Bizzel – see Short Paper #1

Graff/Leff – “Revisionist Historiography” (2005)

  • As Graff/Leff provide their meta-history of revisionist historiography, they fall into the same trap as their predecessors in comments like “…Charles Sears Baldwin established the standard pattern for twentieth-century studies of the history of rhetoric” and “[Carole Blair’s] essay ‘Contested Histories of Rhetoric: The Politics of Preservation, Progress, and Change’ represents the last major entry in the wave of revisionism…” because they never explain how they’re coming to these conclusions.
  • Oddly, when discussing the new scholarship that has emerged in com/rhet since the first wave, the authors do acknowledge that they do not “have space in this chapter to review all of the different perspectives featured in the early stages of the discussion but can identify some of the basic tenets as well as characteristic assumptions and motives animating the broader revisionist projects within the field of composition-rhetoric.” Again, no real discussion here about how these “basic tenets” were generalized. To what degree, then, do historians need to be explicit about who/what they’re including/excluding and their reasons for doing so? As an outsider (someone just now learning about this discourse community), it seems that the risk in not being explicit is unchecked canonization of certain authors – more on this below.
  • In outlining a chronology of first and second wave revisionists, are Graff and Leff contributing to the traditional view of history as a linear enterprise and in turn, canonizing certain historiographers and theorists (names that I now recognize as important)? We have more taxonomies (“critical historiography”). Interesting to have read this after Octlog and after last week’s readings. How would I have framed those authors if I had read Graff/Leff’s account of them first?
  • What’s also suspect is Graff/Leff’s four-page interrogation of Carole Blair. Seems like she being used for a set up, though it’s difficult to tell without knowing more about revisionist approaches. I also wonder if she is attacked because of some disciplinary distortion – as the authors admit, her speech background “contrasts sharply” with comp/rhet’s.
  • Argument for why we should look at pedagogy moves a bit quickly for me, though I like their suggestion to study the pedagogy of rhetoric since teaching is my most viable and rewarding reason to study histories of rhetoric (as opposed to other ways of viewing it, which so far seem more interested in its philosophical, textual, and therefore abstract consequences).

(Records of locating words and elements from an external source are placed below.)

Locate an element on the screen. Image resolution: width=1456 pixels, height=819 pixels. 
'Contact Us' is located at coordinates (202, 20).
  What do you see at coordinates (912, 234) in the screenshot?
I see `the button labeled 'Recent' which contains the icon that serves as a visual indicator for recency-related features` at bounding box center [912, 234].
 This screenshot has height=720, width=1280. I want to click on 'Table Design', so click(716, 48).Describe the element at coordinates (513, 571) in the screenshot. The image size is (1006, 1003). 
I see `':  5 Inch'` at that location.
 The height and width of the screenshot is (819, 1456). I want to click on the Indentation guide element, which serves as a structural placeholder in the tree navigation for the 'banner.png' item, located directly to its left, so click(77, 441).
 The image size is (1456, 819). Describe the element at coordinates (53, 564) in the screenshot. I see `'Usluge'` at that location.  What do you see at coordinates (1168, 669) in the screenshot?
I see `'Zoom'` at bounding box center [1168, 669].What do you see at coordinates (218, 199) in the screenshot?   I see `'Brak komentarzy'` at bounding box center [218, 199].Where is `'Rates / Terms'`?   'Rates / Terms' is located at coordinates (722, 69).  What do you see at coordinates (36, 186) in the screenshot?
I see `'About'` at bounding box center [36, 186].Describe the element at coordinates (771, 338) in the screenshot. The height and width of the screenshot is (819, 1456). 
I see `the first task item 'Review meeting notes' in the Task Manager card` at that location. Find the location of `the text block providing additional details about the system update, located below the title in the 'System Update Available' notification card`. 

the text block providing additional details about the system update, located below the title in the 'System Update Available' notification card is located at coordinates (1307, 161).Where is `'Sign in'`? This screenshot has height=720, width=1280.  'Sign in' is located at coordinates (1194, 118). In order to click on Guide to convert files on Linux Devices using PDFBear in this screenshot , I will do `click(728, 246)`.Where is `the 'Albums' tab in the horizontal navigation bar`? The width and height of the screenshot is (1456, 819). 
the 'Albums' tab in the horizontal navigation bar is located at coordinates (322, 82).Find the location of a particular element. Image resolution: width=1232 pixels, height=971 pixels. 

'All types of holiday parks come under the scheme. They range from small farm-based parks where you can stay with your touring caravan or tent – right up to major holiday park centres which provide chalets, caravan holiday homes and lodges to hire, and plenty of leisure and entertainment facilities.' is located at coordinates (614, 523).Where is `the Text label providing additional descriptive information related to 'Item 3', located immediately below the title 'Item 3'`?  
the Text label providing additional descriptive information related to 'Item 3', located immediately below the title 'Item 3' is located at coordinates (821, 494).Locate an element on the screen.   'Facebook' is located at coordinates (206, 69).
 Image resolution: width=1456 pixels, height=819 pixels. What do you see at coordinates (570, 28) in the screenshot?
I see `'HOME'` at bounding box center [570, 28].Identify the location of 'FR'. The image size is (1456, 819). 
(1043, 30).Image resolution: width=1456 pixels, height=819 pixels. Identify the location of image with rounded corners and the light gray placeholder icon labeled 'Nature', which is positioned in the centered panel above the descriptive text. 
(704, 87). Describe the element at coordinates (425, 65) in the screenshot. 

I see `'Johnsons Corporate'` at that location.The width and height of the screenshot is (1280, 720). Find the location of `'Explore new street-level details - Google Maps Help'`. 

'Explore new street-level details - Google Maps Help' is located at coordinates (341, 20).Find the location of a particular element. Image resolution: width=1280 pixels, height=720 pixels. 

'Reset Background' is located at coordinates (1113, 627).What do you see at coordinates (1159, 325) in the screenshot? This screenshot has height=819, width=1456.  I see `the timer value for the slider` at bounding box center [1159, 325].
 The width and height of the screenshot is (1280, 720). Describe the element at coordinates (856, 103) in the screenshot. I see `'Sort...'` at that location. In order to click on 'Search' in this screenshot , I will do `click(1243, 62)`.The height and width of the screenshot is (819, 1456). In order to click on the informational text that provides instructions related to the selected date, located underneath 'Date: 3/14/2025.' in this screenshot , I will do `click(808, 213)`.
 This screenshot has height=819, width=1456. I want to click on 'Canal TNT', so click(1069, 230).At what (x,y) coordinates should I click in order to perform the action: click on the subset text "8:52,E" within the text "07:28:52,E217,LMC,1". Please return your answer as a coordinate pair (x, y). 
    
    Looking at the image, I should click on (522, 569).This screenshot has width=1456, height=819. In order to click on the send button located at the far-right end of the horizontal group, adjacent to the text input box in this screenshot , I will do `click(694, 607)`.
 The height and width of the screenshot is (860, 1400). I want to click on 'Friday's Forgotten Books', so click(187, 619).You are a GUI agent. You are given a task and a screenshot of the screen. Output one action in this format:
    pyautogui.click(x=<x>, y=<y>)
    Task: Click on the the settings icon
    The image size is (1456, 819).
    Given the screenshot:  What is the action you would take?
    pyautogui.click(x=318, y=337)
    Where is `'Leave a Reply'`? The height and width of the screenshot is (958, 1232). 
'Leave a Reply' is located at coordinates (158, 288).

Carol Mattingly’s “Telling Evidence: Rethinking What Counts in Rhetoric” (2002)

  • Agrees with Bizzell that more needs to be done to “explore the broad range of texts that can contribute a vibrant understanding and appreciation of women’s role in rhetoric.”
  • Outlines early recovery efforts and uses the example of Cady Stanton and Anthony to argue that this early work has been guilty of canonizing certain women rhetors (admittedly, to establish ethos) at the expense of ignoring other important ones. The problem is that those canonized “become deeply imbedded in our cultural narratives,” initially chosen from rhetorical criteria “established in the masculine tradition.”
  • By reading a wide range of primary sources, Mattingly discovered that more women were more publicly active as rhetors in the 19th century than scholars initially thought. A resistance to study women outside of the suffrage movement (i.e. women in the temperance movement) prevented scholars from coming to this understanding sooner and is the result of not reading locally (contextually) enough – an argument made by several of Mattingly’s contemporaries (so-called second wave revisionists) – since contemporary scholars have equated temperance with conservativism. More focused study, she argues, opens up possibilities for more interpretations. Without this additional work, she implies, she would have never discovered that Amelia Bloomer was more influential than Anthony or Cady Stanton or that the temperance movement was really a call for better conditions for women.
  • In arguing for a more accurate understanding of rhetorical traditions Mattingly ultimately wants scholars to rethink the ways they measure rhetoric by redefining evidence. “Since traditional definition of rhetoric have been constructed around notions of masculine rhetoric,” she argues, “many rhetorically sophisticated women simply do not fit neatly into the rhetorical tradition. What has counted for evidence fails to recognize women’s excellence.” Mattingly’s example is women’s clothing in the 19th century played an essential role in establishing ethos, though we wouldn’t consider that if we went with the traditional measures of rhetoric.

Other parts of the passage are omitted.